-- WHAT YOU WILL DO --
Please copy out everything from the line containing "You are a computer-use agent. The" down to the line containing "Looking at the screenshot, I should [x=381, y=141]." in the items below, both of those lines included, and nothing else.

=======

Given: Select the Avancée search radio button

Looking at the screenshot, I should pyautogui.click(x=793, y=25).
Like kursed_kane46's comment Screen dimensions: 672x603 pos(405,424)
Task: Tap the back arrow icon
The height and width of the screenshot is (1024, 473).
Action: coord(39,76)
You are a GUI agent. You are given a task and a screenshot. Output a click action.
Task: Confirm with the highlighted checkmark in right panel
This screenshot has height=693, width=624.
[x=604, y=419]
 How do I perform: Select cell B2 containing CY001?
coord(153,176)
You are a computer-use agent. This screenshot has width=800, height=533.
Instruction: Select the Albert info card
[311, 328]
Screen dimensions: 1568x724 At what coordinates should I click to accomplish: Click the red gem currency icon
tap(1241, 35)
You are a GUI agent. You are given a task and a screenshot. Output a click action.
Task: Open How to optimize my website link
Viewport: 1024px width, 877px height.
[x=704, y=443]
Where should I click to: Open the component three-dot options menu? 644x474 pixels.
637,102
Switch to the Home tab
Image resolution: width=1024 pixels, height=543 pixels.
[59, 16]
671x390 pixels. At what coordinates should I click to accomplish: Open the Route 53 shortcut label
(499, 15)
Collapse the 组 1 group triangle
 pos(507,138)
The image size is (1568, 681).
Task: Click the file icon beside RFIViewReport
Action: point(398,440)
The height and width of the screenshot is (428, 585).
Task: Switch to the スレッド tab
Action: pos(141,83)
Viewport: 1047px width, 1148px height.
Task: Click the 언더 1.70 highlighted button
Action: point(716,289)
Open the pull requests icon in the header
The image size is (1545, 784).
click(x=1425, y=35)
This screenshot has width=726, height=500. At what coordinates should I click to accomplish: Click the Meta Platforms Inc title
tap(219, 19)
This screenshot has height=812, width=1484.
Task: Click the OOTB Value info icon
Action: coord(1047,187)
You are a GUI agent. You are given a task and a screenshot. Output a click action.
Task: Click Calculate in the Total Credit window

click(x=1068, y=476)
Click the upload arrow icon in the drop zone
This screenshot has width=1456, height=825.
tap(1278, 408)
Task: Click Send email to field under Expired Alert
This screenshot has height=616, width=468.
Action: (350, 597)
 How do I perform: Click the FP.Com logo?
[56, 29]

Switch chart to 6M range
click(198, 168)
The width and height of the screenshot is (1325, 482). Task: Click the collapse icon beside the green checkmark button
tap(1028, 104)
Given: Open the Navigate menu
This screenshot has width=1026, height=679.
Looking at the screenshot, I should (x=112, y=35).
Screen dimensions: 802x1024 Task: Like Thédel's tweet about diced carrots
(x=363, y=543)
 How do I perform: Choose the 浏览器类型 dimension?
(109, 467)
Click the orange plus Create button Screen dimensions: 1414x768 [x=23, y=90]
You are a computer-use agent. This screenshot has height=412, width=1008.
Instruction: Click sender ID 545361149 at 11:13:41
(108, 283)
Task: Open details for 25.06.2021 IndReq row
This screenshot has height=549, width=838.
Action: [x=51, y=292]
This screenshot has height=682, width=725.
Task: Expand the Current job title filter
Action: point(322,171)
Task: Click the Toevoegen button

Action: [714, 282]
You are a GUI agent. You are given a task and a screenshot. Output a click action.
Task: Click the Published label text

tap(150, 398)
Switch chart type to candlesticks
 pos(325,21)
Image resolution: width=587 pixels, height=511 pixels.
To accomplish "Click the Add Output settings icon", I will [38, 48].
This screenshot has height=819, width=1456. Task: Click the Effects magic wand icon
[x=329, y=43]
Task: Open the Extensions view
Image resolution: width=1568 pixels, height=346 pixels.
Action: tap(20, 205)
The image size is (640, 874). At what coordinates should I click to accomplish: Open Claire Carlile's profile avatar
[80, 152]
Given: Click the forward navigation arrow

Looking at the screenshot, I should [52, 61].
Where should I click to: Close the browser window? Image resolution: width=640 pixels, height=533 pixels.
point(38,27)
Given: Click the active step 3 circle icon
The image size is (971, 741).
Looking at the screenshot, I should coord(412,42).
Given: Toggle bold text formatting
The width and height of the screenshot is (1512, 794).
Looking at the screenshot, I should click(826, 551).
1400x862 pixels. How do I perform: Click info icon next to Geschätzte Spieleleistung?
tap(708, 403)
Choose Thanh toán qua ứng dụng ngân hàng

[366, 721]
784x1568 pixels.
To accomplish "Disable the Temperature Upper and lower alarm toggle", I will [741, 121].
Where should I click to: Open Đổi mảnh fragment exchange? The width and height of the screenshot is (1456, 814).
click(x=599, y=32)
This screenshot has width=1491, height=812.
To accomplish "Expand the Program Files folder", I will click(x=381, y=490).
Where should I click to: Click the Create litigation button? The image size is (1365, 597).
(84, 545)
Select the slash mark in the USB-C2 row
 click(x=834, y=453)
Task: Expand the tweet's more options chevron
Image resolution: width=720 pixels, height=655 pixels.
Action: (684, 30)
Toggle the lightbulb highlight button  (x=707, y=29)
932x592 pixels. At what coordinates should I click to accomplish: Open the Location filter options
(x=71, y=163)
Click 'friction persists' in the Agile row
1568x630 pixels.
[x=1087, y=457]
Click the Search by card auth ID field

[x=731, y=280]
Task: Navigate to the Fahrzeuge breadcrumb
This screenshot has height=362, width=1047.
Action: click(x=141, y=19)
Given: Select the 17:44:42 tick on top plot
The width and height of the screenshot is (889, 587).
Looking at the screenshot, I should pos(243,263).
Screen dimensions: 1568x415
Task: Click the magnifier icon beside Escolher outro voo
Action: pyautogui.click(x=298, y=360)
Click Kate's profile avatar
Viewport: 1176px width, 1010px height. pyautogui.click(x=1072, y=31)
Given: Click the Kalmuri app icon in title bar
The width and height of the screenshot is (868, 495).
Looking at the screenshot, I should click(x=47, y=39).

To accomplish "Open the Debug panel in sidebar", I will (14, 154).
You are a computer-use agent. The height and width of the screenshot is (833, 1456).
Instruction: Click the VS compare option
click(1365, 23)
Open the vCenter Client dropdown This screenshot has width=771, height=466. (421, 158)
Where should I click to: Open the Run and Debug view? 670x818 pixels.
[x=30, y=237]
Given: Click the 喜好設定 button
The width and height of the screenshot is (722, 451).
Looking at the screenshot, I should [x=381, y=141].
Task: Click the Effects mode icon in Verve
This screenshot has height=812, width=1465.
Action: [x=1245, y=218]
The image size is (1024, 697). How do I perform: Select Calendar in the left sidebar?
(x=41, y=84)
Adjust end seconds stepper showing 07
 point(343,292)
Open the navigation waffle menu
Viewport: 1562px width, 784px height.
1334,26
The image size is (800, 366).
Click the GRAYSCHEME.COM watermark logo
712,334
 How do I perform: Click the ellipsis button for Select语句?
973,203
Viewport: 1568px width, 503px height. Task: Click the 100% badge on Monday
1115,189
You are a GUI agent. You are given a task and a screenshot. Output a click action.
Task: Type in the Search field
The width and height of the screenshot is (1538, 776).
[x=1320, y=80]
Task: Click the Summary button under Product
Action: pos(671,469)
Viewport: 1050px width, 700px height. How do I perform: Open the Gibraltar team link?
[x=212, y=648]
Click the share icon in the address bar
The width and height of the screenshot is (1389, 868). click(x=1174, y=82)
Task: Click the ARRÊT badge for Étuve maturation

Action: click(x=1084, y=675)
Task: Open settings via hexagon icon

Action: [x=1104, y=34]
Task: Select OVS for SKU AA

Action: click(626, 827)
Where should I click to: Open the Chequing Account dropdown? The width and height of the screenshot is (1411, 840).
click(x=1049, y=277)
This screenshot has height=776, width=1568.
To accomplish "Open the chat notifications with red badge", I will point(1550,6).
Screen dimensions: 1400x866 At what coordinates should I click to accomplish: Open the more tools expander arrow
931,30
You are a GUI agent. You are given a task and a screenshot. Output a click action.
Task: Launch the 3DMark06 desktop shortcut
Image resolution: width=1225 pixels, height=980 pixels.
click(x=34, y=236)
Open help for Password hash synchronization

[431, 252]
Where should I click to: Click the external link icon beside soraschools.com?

=======

-- RESULT FOR THIS TASK --
You are a computer-use agent. The height and width of the screenshot is (833, 1456).
Instruction: Click the VS compare option
click(1365, 23)
Open the vCenter Client dropdown This screenshot has width=771, height=466. (421, 158)
Where should I click to: Open the Run and Debug view? 670x818 pixels.
[x=30, y=237]
Given: Click the 喜好設定 button
The width and height of the screenshot is (722, 451).
Looking at the screenshot, I should [x=381, y=141].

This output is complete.